Le premier s’est illustré dans les films des plus grands réalisateurs : Orson Welles, François Truffaut, Louis Malle, Luis Buñuel et bien d’autres. Il fut aussi l’une des grandes figures de l’avant-garde théâtrale des années soixante comme interprète des œuvres de Samuel Beckett et de Marguerite Duras.
Le second est un pianiste et compositeur de renommée internationale, élève d’Aldo Ciccolini, de Pierre Barbizet et de György Cziffra, qui voyait en lui « un virtuose étonnant allié à un musicien aussi raffiné que profond. »
Ce lundi 14 août, le comédien Michael Lonsdale et le musicien Nicolas Celoro ont été les hôtes de l’Abbaye de Rhuys pour « Paroles d’amour à Tibhirine », un remarquable spectacle en duo inspiré du film « Des hommes et des dieux ». Dans cette œuvre du réalisateur Xavier Beauvois, Michael Lonsdale incarnait le Frère Luc, l’un des sept moines de Tibhirine enlevés et assassinés en 1996 par un groupe armé pendant la guerre civile algérienne. Une prestation d’acteur qui lui valut en 2011 le César du meilleur second rôle.
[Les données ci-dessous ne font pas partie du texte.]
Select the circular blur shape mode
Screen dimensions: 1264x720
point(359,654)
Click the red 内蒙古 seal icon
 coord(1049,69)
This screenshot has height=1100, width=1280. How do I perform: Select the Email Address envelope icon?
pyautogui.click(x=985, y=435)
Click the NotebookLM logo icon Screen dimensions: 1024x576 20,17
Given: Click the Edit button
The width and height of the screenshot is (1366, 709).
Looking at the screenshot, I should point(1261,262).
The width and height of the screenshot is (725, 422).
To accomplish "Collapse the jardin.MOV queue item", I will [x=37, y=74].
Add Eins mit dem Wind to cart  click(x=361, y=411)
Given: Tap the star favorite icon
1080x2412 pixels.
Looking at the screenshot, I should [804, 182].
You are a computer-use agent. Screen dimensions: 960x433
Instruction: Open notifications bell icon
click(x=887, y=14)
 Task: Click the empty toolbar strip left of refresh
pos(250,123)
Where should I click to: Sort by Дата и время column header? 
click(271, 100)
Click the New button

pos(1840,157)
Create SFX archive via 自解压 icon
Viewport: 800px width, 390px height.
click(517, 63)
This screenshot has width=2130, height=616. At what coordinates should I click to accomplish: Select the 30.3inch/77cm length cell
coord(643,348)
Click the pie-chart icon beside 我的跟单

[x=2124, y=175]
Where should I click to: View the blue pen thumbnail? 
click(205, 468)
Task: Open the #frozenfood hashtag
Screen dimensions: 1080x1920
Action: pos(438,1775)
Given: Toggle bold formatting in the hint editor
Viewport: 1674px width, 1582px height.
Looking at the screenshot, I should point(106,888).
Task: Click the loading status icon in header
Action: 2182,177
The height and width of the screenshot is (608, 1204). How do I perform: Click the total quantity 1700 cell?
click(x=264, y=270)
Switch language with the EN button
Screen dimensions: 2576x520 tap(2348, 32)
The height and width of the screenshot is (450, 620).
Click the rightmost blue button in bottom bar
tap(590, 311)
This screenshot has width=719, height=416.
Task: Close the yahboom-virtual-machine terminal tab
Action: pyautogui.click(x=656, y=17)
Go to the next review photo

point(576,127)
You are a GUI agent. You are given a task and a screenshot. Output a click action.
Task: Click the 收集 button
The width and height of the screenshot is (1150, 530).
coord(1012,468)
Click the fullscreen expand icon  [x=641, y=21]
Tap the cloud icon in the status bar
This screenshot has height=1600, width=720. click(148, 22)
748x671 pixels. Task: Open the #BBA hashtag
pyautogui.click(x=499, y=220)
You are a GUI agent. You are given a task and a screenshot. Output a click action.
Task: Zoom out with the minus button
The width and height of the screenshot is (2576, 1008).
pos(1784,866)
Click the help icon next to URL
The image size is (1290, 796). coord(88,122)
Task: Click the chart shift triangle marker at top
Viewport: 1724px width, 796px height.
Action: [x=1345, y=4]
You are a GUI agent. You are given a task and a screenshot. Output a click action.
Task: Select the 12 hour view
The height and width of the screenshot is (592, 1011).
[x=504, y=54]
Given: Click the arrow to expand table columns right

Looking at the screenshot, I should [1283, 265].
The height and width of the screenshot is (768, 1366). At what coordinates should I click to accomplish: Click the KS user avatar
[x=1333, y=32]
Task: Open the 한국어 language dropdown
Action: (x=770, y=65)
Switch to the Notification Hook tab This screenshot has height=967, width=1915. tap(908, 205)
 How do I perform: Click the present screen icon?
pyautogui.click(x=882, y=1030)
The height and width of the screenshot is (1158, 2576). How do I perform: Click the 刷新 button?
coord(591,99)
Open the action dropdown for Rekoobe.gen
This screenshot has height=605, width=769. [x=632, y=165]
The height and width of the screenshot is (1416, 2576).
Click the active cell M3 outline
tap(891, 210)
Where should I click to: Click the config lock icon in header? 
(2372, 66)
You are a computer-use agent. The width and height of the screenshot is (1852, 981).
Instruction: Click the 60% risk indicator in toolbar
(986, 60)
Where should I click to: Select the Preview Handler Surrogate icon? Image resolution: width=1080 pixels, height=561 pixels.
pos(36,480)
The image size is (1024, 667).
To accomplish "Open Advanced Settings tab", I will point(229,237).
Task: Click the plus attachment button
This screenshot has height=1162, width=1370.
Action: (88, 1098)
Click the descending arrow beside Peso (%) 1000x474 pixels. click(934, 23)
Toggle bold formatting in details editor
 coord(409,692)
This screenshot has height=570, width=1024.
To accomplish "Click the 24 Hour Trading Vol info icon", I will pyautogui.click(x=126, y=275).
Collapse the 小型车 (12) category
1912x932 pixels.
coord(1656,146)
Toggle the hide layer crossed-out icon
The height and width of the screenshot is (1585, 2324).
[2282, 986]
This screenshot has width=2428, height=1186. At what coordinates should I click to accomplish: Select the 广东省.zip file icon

Ensemble, ils ont offert au public, venu en nombre à l’Abbaye pour l’occasion, deux heures d’une méditation poétique, spirituelle et musicale qui a inspiré à tous ferveur et recueillement. Michael Lonsdale a ouvert la soirée par la lecture d’un texte tiré du prologue de St Jean : « Au commencement était le verbe… » et la suite a confirmé que le verbe est bien le domaine d’excellence de ce grand acteur, sa voix feutrée se révélant un vecteur incomparable pour la force tranquille de la vérité et de l’amour. Une force qui s’est dégagée de sa lecture des textes splendides de l’évangile selon St Jean, de sœur Emmanuelle, de Dom Bernardo Olivera ou du frère Luc. Si le comédien a parfaitement maîtrisé le verbe, il a su aussi faire parler les silences et laisser toute sa place au jeu limpide de Nicolas Celoro, qui s’est exprimé tant dans ses propres compositions que dans des pièces pour piano de Franz Liszt, notamment le célèbre « Rêve d’amour » du compositeur hongrois.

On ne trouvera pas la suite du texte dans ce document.